La reflexión aplicaba a todos los órdenes de la vida. Ni que hablar del amor. Cuánta gente para no volver a sufrir se retiraba de la vida afectiva, como si esa solución no generara más sufrimiento que el que pretendía evitar.  El cuento del gato que se había sentado en una estufa y al quemarse, había decidido no volver a sentarse nunca más, porque estaba convencido que era peligroso.

Alan se dio cuenta que vivir, al igual que las carreras de autos, las peleas o el amor, incluía golpearse, lastimarse. Y si uno no entendía que eso era algo natural, pretendiendo ponerse a salvo, la realidad golpearía mucho más duro. En forma silenciosa pero más nociva. La única forma de inmunizarse era no correr carreras. No pelearse. No enamorarse. No jugar.

La tribuna era siempre un lugar seguro. No tenía los sufrimientos del campo de juego. Ni golpes, ni fracturas, ni derrotas. Ni victorias, ni juego, ni vitalidad. Un domingo por la tarde.

Comprendió que vivir era una actividad en la que no se podía no salir lastimado. Insistir en preservarse tenía consecuencias más dolorosas aunque fueran difíciles de percibir en el corto plazo.

El proverbio “soldado que huye sirve para otra batalla” hacía mucho daño. Más que salvar vidas, producía legiones de muertos en vida que se la pasaban preservándose para un combate que nunca llegaba. ¿Con qué se encontrarían al final de sus días? ¿Con correctas explicaciones de porque no habían corrido ciertas carreras, no se habían involucrado en algunas peleas y no habían amado a determinadas mujeres?

Se preguntó cómo viviría si asumiera que tendría choques, recibiría puñetazos y sufriría por amor.
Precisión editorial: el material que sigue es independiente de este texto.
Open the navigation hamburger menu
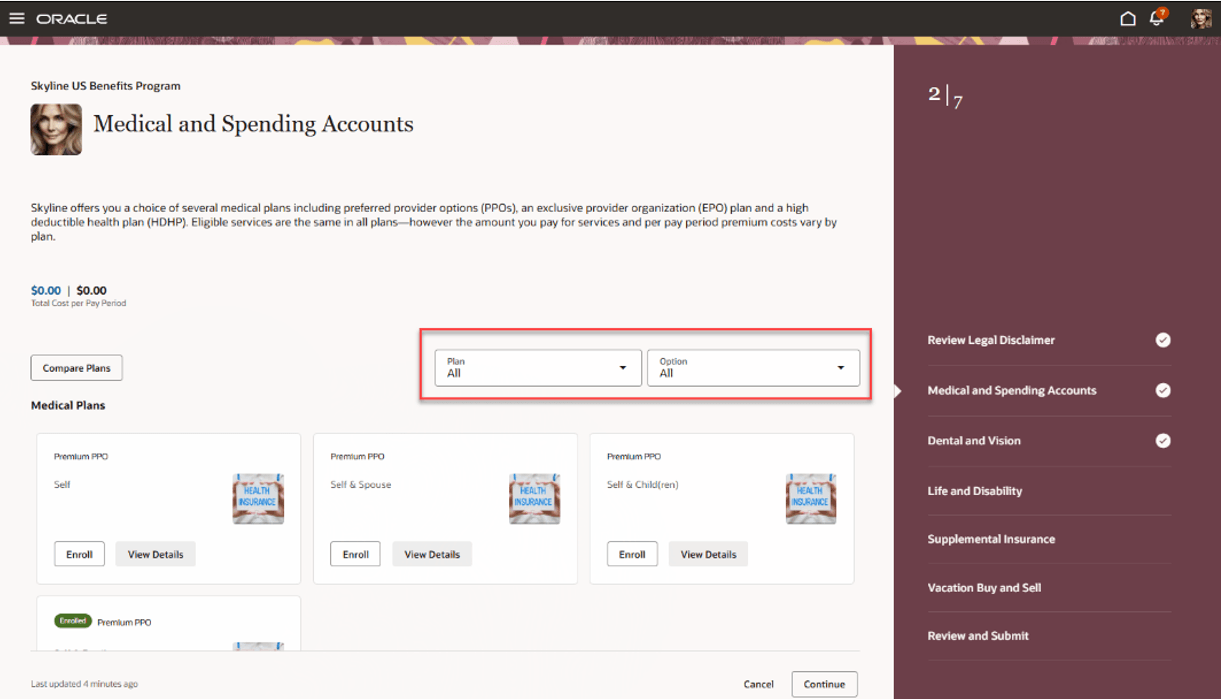Image resolution: width=1221 pixels, height=699 pixels. coord(18,17)
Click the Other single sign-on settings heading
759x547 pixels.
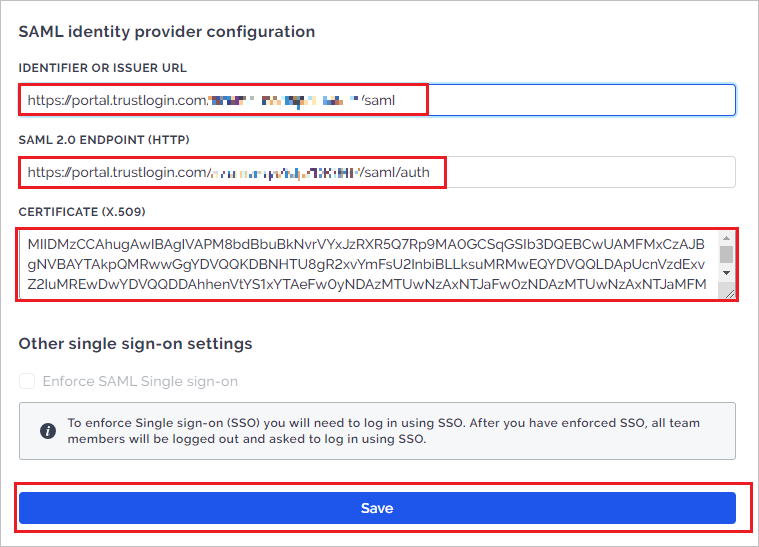136,344
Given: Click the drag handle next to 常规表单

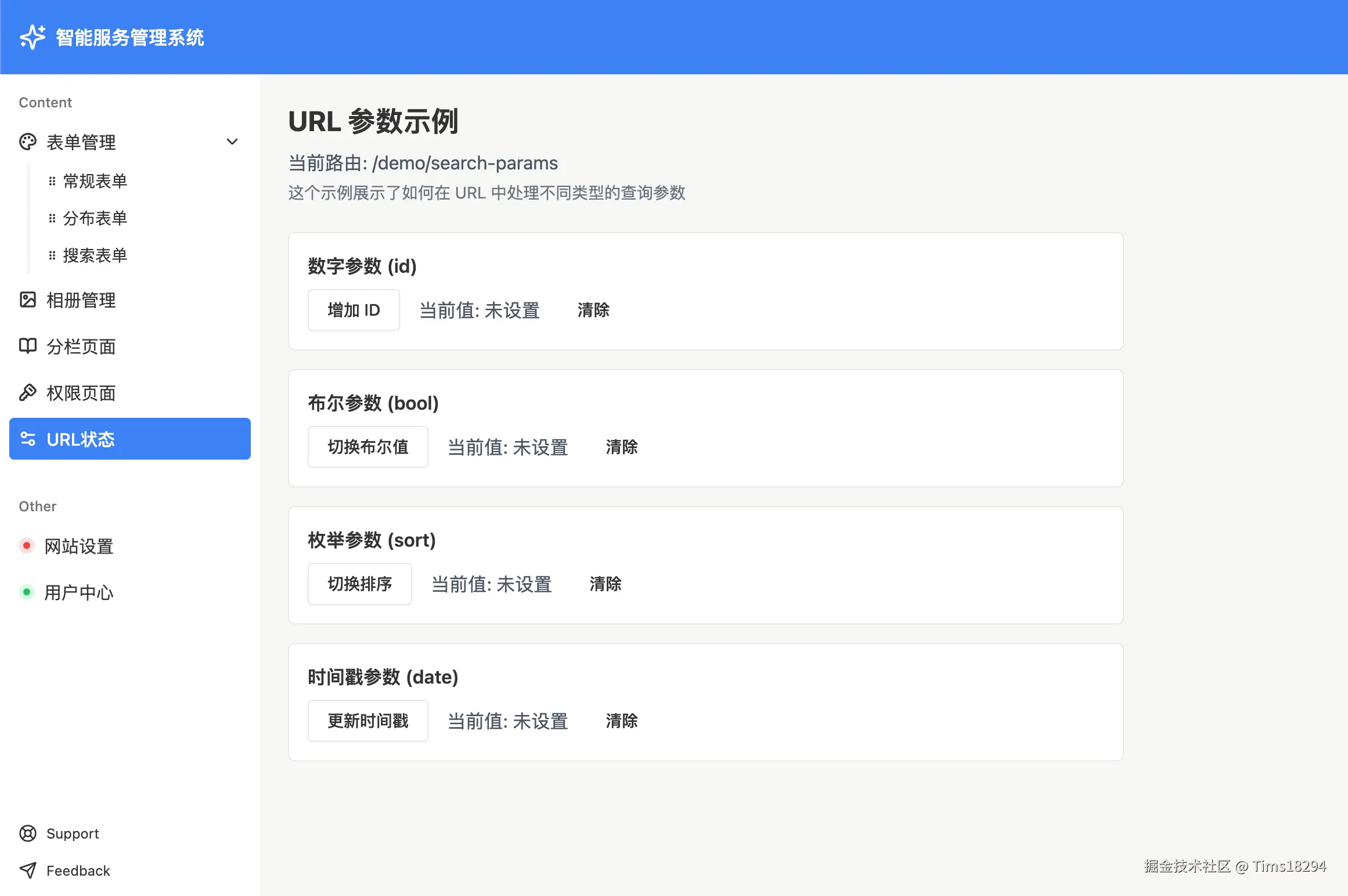Looking at the screenshot, I should pyautogui.click(x=52, y=180).
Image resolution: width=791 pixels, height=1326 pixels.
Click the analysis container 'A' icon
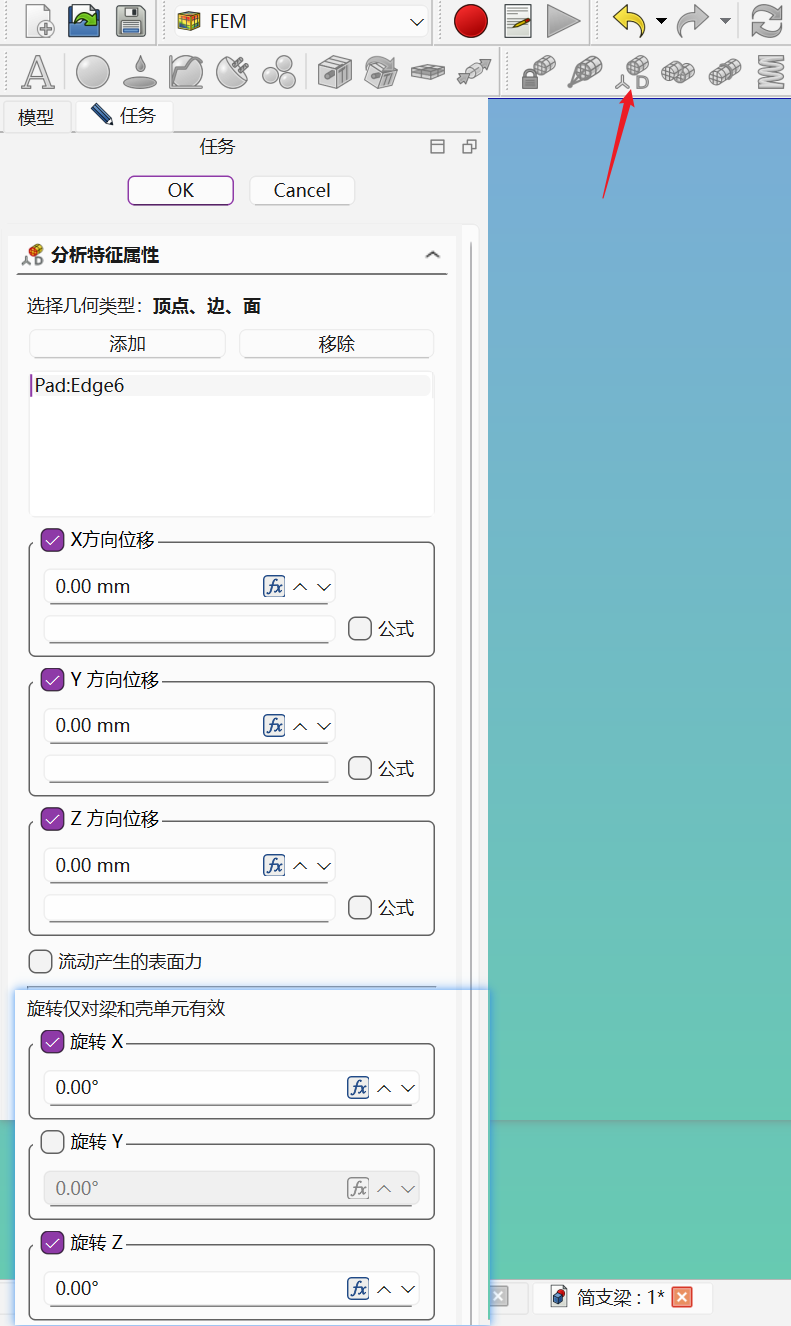38,72
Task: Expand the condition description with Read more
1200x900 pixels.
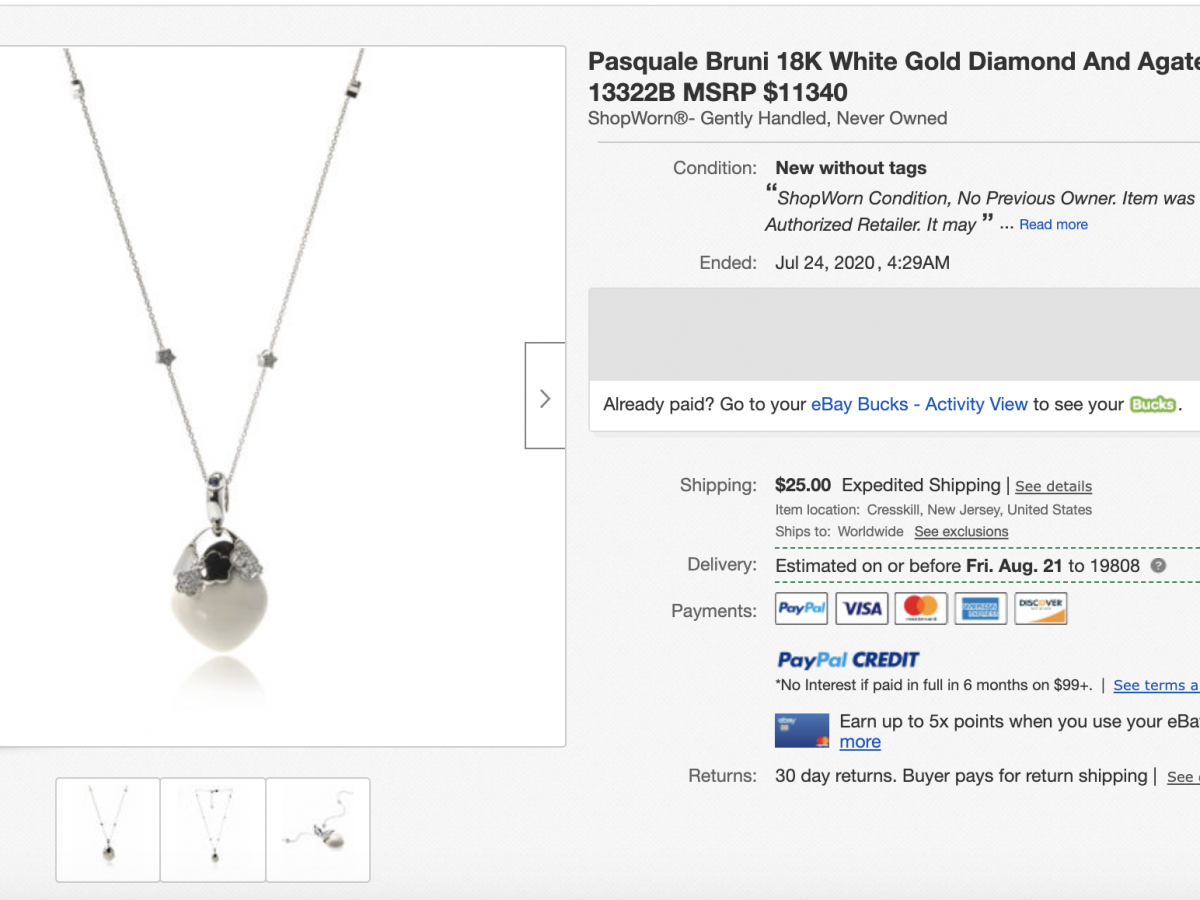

La primera respuesta fue que tendría más paz. La tensión por evitar esas situaciones disminuiría si las aceptaba como parte del camino. Por otro lado, si asumía que iban a ocurrir, era probable que se animara a jugar con mayor frecuencia. Si el mecanismo básico de auto preservación era no jugar, aceptar los golpes como algo inevitable facilitaría que se involucrara.

Creer que uno podía salir de la vida sin golpes era una idea falsa y generaba mucho sufrimiento. Ya era hora de ver el juego tal como era. Y jugarlo.